**WHAT THIS TASK INVOLVES**
Every entry below must be copied exactly, with nothing left out.
+---+
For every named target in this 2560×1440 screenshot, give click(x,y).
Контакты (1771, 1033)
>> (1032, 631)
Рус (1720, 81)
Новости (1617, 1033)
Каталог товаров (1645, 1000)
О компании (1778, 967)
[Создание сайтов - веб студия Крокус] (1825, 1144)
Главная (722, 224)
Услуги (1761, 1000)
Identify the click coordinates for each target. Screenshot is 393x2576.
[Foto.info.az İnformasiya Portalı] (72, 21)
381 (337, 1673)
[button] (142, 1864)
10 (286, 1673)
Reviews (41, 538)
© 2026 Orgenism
+---+
**EXERCISE RESPONSE**
For every named target in this 2560×1440 screenshot, give click(x,y).
Контакты (1771, 1033)
>> (1032, 631)
Рус (1720, 81)
Новости (1617, 1033)
Каталог товаров (1645, 1000)
О компании (1778, 967)
[Создание сайтов - веб студия Крокус] (1825, 1144)
Главная (722, 224)
Услуги (1761, 1000)
Identify the click coordinates for each target. Screenshot is 393x2576.
[Foto.info.az İnformasiya Portalı] (72, 21)
381 (337, 1673)
[button] (142, 1864)
10 (286, 1673)
Reviews (41, 538)
© 2026 Orgenism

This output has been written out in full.